Los inversores reacomodan sus estrategias tras el shock
La caída del petróleo reconfiguró en cuestión de horas las estrategias de inversores globales, que ahora buscan identificar oportunidades surgidas de la volatilidad extrema. Con la tregua en marcha y sin claridad sobre su sostenibilidad, muchos operadores optan por posiciones de más corto plazo, buscando capturar movimientos rápidos en activos desajustados por el conflicto.
Uno de los focos principales es la expectativa de un petróleo “más alto por más tiempo”. Aunque el precio retrocedió con fuerza, los futuros a seis meses se negocian alrededor de US$79, más altos que antes del conflicto. Analistas creen que incluso una tregua sostenida dejaría el crudo con un piso cercano a US$85 hacia fin de año.
Este escenario impulsó cierto optimismo entre inversores hacia compañías energéticas tradicionalmente relegadas, mientras que gigantes como Shell anticiparon mejores resultados en sus operaciones de trading.

Monedas, bonos y oportunidades de arbitraje
La evolución del conflicto también repercutió en mercados cambiarios. Si el riesgo disminuye y el precio del petróleo se mantiene elevado, monedas de países productores como Canadá y Noruega podrían fortalecerse frente al dólar, según estimaciones de gestores globales.

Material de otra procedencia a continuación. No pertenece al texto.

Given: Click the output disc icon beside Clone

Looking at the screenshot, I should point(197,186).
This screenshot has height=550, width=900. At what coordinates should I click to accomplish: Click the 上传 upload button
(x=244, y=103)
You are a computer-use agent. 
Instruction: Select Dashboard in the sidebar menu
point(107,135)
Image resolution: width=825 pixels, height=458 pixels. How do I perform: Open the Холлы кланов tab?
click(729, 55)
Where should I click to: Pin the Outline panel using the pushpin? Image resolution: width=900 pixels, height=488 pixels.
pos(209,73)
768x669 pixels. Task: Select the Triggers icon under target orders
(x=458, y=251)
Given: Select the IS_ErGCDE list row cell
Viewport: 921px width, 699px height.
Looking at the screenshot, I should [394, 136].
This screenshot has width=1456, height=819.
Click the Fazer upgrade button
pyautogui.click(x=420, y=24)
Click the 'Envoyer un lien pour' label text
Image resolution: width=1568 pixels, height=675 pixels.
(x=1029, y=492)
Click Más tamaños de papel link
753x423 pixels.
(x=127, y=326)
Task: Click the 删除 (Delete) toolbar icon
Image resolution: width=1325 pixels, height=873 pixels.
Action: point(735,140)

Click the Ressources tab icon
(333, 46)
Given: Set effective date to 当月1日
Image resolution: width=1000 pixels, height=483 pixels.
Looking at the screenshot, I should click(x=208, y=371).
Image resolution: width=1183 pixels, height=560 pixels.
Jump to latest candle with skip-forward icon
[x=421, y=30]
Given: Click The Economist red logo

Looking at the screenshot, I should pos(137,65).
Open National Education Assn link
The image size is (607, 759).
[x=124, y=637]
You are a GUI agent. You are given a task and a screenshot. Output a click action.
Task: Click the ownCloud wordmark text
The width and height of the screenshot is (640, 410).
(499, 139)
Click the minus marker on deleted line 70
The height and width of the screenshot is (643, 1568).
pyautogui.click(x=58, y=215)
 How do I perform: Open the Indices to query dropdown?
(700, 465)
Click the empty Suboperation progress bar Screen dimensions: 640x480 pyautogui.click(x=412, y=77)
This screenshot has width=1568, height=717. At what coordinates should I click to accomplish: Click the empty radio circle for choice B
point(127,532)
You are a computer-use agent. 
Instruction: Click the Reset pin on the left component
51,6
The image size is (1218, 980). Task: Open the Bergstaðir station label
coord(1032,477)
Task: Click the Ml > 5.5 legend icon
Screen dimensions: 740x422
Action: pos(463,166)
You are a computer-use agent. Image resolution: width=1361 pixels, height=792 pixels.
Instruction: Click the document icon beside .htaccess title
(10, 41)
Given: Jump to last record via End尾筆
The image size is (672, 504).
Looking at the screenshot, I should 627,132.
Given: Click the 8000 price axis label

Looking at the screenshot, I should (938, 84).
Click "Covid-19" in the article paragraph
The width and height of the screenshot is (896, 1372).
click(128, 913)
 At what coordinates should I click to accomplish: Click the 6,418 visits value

En el mercado de deuda, la promesa de un alto el fuego provocó una fuerte caída en los rendimientos de bonos británicos y europeos. Aunque el alivio fue inmediato, algunos administradores sostienen que los rendimientos continúan demasiado altos frente a las expectativas de inflación.
La volatilidad también generó anomalías de precios entre sectores que normalmente no se mueven en conjunto. Especialistas señalan que en mercados dominados por el sentimiento, quienes detecten estas distorsiones podrían encontrar oportunidades tácticas significativas.